Days Of Future Past

I am 18 days away from the end of my Diploma of Higher Education in Humanist & Gestalt Counselling. This is the culmination of 5 and 1/2 years worth of work to get to this point. Well, not quite. Although the course ends in 12 days I still have another 48 hours of client work to do before I qualify. But as far as studying is concerned, this is the Big Kahuna. After that I get to call myself a counsellor, I can apply for counselling jobs, I can set myself up as a counsellor running my own business. And I've never been more terrified.
I've always had a plan of action, I've known what my next step is going to be and there's been a real safety in that. Now though, I'm out there, and I'm exposed and I have to feel my way in the dark. I don't know where I'm going or what I'm doing. I'm trying to see it as an adventure and to be excited by it, but right now it frightens me. The realisation that I may still be doing the same shitty job for some time is enough to make a girl hit the bottle on its own.
You know that feeling of enormity, when you know something bit is about to happen and you're not sure if it's going to be brilliant or awful? That's how I feel now. I don't think I've ever felt so much at a crossroads with my past and my future. And I have no idea where that future path will take me, because it's for me to mark the way.

Love Is The Drug

Jet Heeled Striker
Live & Unsigned Regional Final
Ferneham Hall

Watching Jet Heeled Striker play today was a very different experience to previously. This time it was at the Live & Unsigned Regional Final with fourteen other acts and was in the middle of the day. Their job was to wow the judges and the audience well enough to be picked as one of the seven acts going through to the next stage of the competition.
Despite really hoping they would make it, I was preparing myself to console them - I know how I feel about their music but I had no control over the rest of the audiences voted. I have mentioned before that I find it hard to watch them objectively and know if they're as good as I think they are. So it was with a nervous anticipation I settled in my chair to watch the fifteen hopefuls with my friends Sue and Nicky.

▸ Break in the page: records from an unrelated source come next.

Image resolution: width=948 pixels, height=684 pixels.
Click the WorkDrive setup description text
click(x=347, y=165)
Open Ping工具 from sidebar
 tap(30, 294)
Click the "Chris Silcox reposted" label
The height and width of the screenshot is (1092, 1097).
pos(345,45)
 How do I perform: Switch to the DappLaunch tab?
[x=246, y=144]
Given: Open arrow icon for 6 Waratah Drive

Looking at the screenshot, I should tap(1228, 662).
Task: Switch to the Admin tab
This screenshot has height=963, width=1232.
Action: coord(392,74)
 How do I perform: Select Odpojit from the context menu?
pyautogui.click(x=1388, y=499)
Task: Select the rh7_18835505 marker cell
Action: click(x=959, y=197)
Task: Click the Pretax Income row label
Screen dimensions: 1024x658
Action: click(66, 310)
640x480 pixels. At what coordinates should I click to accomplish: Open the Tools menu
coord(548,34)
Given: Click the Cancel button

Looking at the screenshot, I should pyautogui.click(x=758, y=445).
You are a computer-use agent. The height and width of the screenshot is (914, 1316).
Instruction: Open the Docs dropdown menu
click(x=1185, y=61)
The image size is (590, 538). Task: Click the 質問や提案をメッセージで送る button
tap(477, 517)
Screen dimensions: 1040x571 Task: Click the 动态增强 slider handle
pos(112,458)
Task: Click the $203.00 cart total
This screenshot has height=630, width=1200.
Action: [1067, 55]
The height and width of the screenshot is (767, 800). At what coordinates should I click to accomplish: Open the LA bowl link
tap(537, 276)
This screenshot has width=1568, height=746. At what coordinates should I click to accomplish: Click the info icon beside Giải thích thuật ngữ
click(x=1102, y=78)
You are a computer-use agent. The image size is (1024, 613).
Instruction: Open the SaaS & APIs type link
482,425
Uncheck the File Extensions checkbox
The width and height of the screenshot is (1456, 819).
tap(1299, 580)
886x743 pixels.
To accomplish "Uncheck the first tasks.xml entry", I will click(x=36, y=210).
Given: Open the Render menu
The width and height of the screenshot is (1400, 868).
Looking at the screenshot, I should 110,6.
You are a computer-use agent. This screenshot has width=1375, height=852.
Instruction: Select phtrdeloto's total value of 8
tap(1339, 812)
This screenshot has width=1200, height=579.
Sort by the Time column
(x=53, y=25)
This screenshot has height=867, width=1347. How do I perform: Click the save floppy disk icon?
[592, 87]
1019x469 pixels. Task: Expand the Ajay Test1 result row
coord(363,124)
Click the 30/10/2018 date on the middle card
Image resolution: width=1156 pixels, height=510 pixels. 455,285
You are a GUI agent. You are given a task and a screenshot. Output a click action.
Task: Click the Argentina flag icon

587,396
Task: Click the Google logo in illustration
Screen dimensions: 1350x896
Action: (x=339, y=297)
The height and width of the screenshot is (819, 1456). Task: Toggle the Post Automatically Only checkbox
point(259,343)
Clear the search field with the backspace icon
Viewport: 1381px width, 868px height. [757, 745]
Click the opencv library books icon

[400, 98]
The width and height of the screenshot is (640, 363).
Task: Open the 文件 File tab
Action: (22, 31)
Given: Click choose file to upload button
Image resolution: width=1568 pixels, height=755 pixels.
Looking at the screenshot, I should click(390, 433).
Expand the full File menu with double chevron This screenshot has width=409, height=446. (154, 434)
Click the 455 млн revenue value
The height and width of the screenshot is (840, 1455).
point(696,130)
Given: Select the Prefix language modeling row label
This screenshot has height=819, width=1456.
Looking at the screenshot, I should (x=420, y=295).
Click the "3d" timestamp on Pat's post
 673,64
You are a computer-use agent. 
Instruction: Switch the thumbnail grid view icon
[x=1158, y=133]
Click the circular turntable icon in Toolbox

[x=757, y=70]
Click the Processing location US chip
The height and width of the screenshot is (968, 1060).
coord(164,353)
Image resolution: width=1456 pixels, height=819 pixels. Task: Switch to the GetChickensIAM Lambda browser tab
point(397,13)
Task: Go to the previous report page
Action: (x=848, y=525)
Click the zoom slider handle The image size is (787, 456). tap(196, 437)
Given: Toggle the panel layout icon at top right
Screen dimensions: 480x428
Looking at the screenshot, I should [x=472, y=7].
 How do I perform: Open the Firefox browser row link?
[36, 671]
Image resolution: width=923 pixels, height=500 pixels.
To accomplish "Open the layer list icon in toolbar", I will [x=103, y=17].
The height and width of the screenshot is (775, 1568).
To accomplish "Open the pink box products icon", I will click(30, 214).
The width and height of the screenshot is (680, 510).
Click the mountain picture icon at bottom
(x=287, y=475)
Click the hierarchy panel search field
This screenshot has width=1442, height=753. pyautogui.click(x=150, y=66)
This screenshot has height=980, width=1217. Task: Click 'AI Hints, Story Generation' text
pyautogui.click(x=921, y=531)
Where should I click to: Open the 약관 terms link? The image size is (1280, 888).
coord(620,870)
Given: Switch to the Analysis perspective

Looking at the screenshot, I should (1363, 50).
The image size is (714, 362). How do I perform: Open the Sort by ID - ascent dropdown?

At the end of the first two acts, I was beginning to think it would be a long afternoon. They were okay, but very dull to watch, neither act kept my attention or gave me that spine tingly feeling I was hoping for. Next on were Jet Heeled Striker. Most acts were playing a song of their own and a cover version of another artists work. I've never heard them play anything but their own work - part of what I love about them is that they're not your ten-a-penny pub band doing yet another mundane version of Build Me Up Buttercup. So I was intrigued to see how they were at playing someone else's work - would it have the passion and sense of 'themness' that their own work has? They covered Johnny Cash's seminal track Ring Of Fire. Which happens to be one of my most favourite songs ever. I generally hate anyone touching my favourite tracks, I get very possessive over them and think you shouldn't mess with genius. However, I loved it. I grinned like a teenager on their first magic mushroom experience; it was bright, it was rocking, it was modern, it was Johnny Cash, it was Jet Heeled Striker, and it did justice to a fantastic song. I love the Johnny Cash version, and I honestly loved their interpretation too. They didn't just play it as a straight copy, but they kept enough of it to make it an intelligent and respectful version of a classic. I. Loved. It.

The other track they played was The First Gay President. I had that spine tingly thing that their music gives me and was so obviously missing from several of the other acts playing today. Don't get me wrong, their was some tough competition up there, and some very unique and impressive acts. What was evident today was how many good artists their are out there, and just how much success or failure is in the laps of the Gods. I really felt for those who didn't get their names read out to go through to the next round. But happily I didn't have to console my friend and his band. Seems like I was right to trust my feelings after all, other people do see what I see in these five lads from Hampshire.

I realised today that each time I see them play or hear their music I get a buzz off it. That feeling in a club when your pilled up and they're playing something like Insomnia by Faithless; the way the rhythm gets into you, it pulses through your veins and you feel invincible - that's how I feel when I see them. I get a high. A legal high this time though! Each time I've seen them has coincided with when I've had a major piece of coursework due in a couple of days after. And each time I've been so buzzing from watching them play that I've worked right through the night until the work is done - the adrenaline pulsing through my veins has inspired me and woken me up.

I love this band. I love the drug like reaction I get from watching them. And I will be racing back across the country from my best friends wedding to see them in the next round of the competition.